Making systems work for nutrition
Strengthening systems across sectors to tackle child malnutrition.
National governments have the primary responsibility of upholding children’s and women’s rights to nutrition. To do this effectively, they need strong, resilient systems that help prevent all forms of malnutrition and deliver timely treatment and care when prevention falls short.
Multiple systems – including food, health and social protection – have a role to play in making the right to nutrition a reality. A systems approach recognizes that ending malnutrition in all its forms calls for a shared responsibility to tackle the multiple determinants of child malnutrition.
Together with civil society, development partners and the private sector, governments must mobilize systems to drive sustainable change for children and their families.
UNICEF’s response
UNICEF’s State of the World’s Children 2019 report highlighted the failure of food systems to deliver nutritious, safe and affordable diets for children, and issued a call to action to realize every child’s right to adequate nutrition over the next decade.

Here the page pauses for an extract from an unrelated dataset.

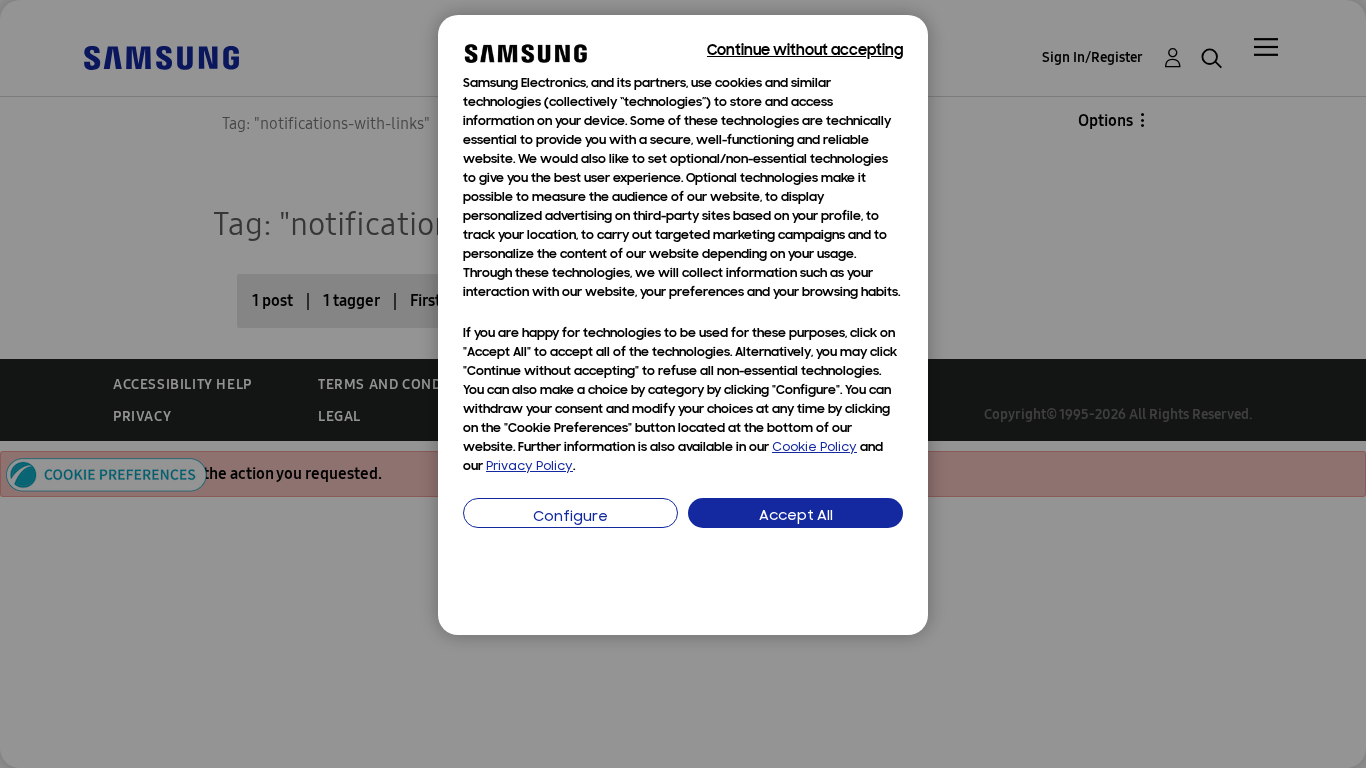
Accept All (796, 516)
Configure (570, 517)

Our approach to transforming food systems is based on the Innocenti Framework on Food Systems for Children and Adolescents, developed by UNICEF and partners in 2018.

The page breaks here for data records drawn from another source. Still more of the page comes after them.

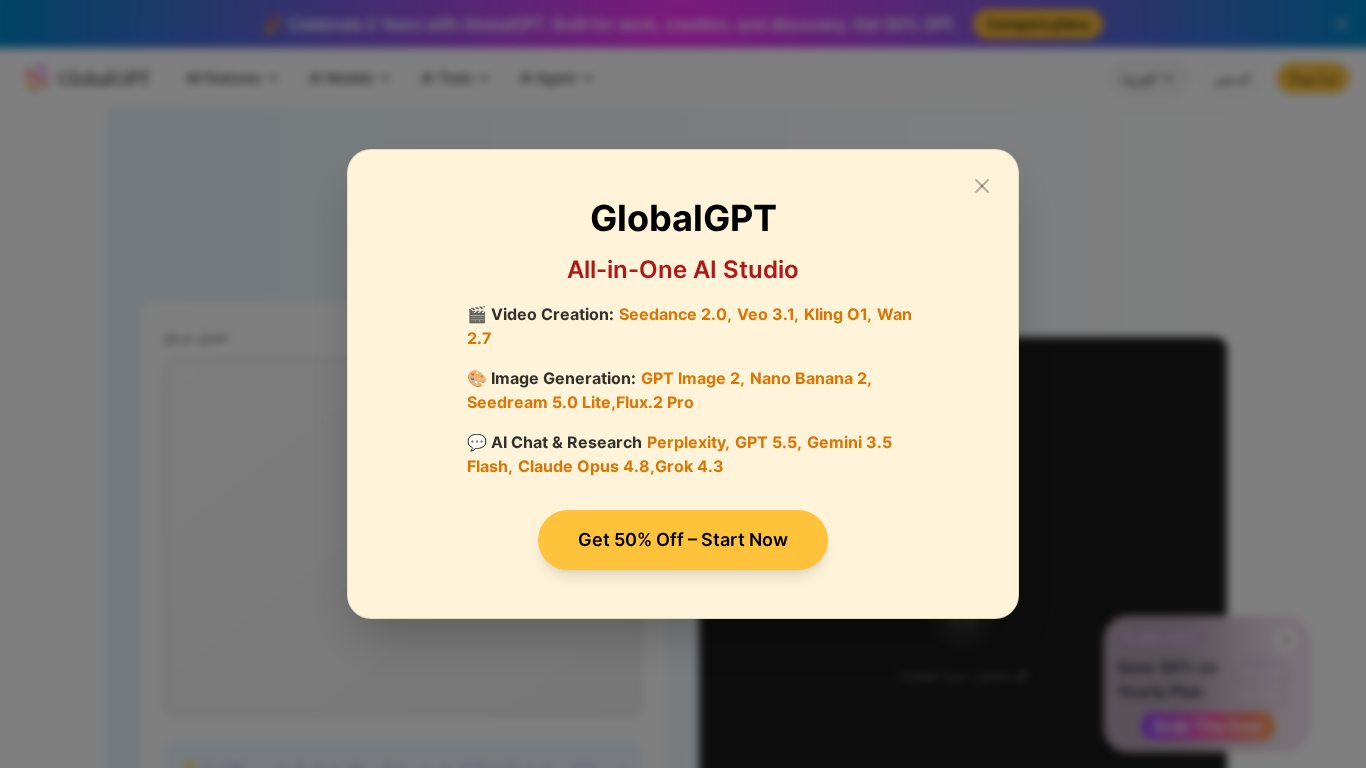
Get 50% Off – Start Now (683, 539)
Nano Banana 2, (811, 378)
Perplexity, (688, 442)
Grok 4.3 (689, 466)
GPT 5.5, (768, 442)
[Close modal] (982, 186)
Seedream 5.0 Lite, (541, 402)
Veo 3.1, (768, 314)
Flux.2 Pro (655, 402)
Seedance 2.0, (675, 314)
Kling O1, (838, 314)
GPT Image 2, (693, 378)
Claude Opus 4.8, (586, 466)
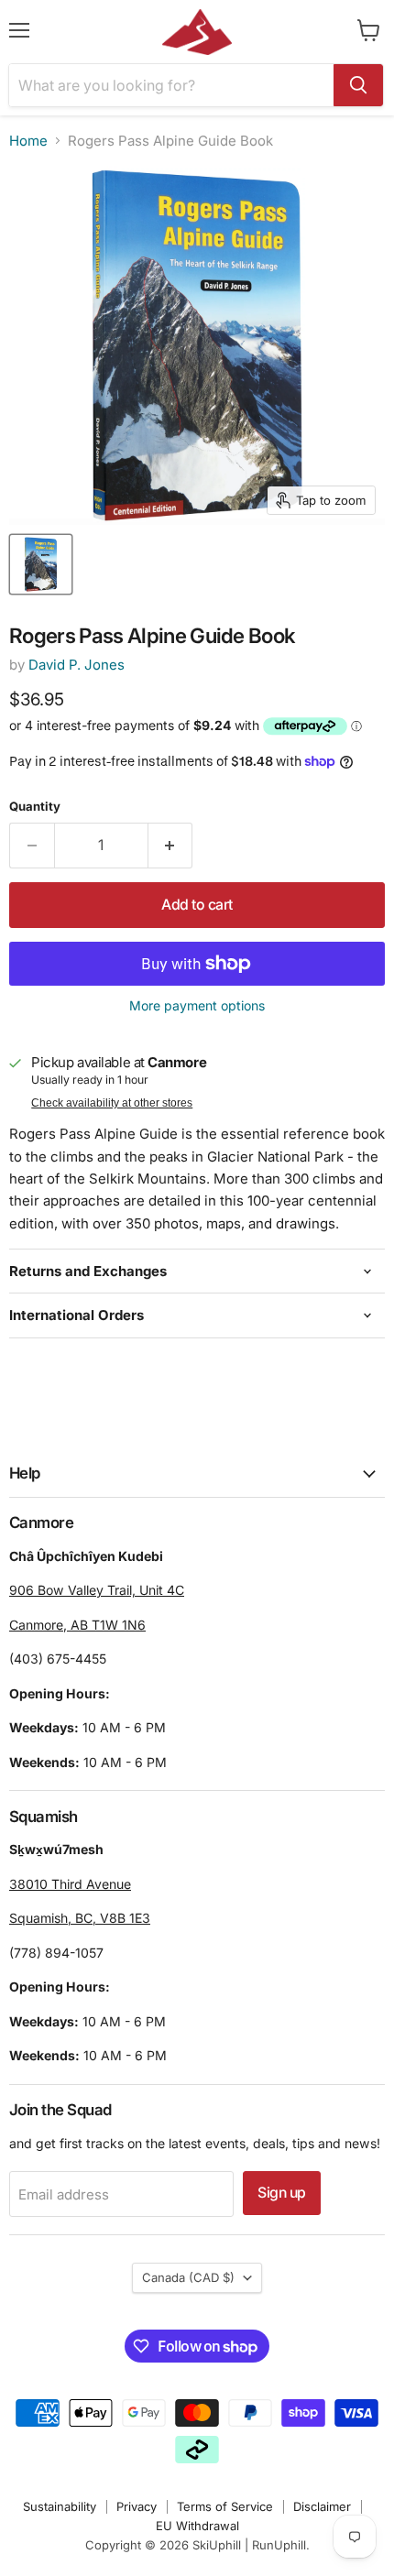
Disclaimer (322, 2506)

UNICEF engages with the food system to:
- Improve national food standards and guidelines
- Improve the quality of foods available in the supply chain
- Foster healthy food environments through policies and legislation
- Advocate for healthy food environments in places where children live, learn, eat, play and meet
- Improve food and feeding practices for children
UNICEF engages with the health system to:
- Improve the design, implementation and monitoring of policies and programmes to prevent and treat malnutrition through primary health care
- Strengthen health workforce capacity to deliver essential nutrition services
- Integrate the delivery of essential nutrition supplies within the health system
- Strengthen information systems to collect, analyse and use data on nutrition
- Advocate for financial resources to be allocated to improve nutrition services delivered through primary health care
UNICEF engages with the water and sanitation system to:
- Provide free, safe and palatable drinking water for healthy diets
- Improve access to safe sanitation services and practices in households, communities, schools and health facilities
- Promote safe hygiene practices and food handling for good nutrition
- Strengthen the capacities of the water and sanitation workforce to improve nutrition
- Develop partnerships with water, sanitation and hygiene (WASH) programmes and monitor their impact
UNICEF engages with the education system to:
- Develop policies and programmes that improve nutrition in schools
- Improve school curricula to promote healthy eating behaviours and active lifestyles
- Deliver essential nutrition services, such as micronutrient supplementation and nutrition education, through schools
- Advocate for healthy food environments in and around schools
- Encourage governments to allocate resources for nutrition in the education system
UNICEF engages with the social protection system to:
- Generate data on the linkages between poverty and malnutrition to inform policies and programmes
- Advocate for greater public financing for maternal and child nutrition
- Support social policies for nutrition, such as maternity protection and other family-friendly policies
- Support social protection programmes to improve nutrition, such as cash plus programmes, that facilitate access to better diets, nutrition services and practices
- Foster social protection systems that are shock-responsive and resilient in times of crisis
Ten key actions to improve young children's diets
Food system
1. Increase the availability and affordability of nutritious foods – including fruits, vegetables, eggs, fish, meat and fortified foods – by incentivizing their production, distribution and retailing.
2. Implement national standards and legislation to protect young children from unhealthy processed and ultra-processed foods and beverages and harmful marketing practices targeting children and families.
3. Use multiple communication channels, including digital media, to reach caregivers with factual information and advice on feeding young children, and increase the desirability of nutritious and safe foods.
Health system
4. Expand caregiver access to quality counselling and support on feeding young children by investing in the recruitment, training, supervision and motivation of community-based counsellors and workers.
5. Deliver dietary supplements, home fortificants and fortified complementary foods to young children at risk of micronutrient deficiencies, anaemia, and growth and development failure.
Social protection system
6. Design social transfers – cash, food and/or vouchers – that support, and do not undermine, nutritious and safe diets in early childhood, including in fragile settings and in response to humanitarian crises.
7. Use social protection programmes to improve caregivers’ knowledge about feeding young children by providing education and counselling and by encouraging the use of health and nutrition services.
Multi-system governance
8. Position young children’s right to nutritious and safe diets as a priority in the national development agenda and ensure coherent policy support and legislation across sectors and systems.
9. Strengthen public accountability for young children’s diets by setting targets and tracking progress through sector-specific monitoring systems and household surveys.
10. Conduct research to understand context-specific barriers, enablers and pathways to improving the quality of young children’s diets, including – but not limited to – availability, affordability and desirability.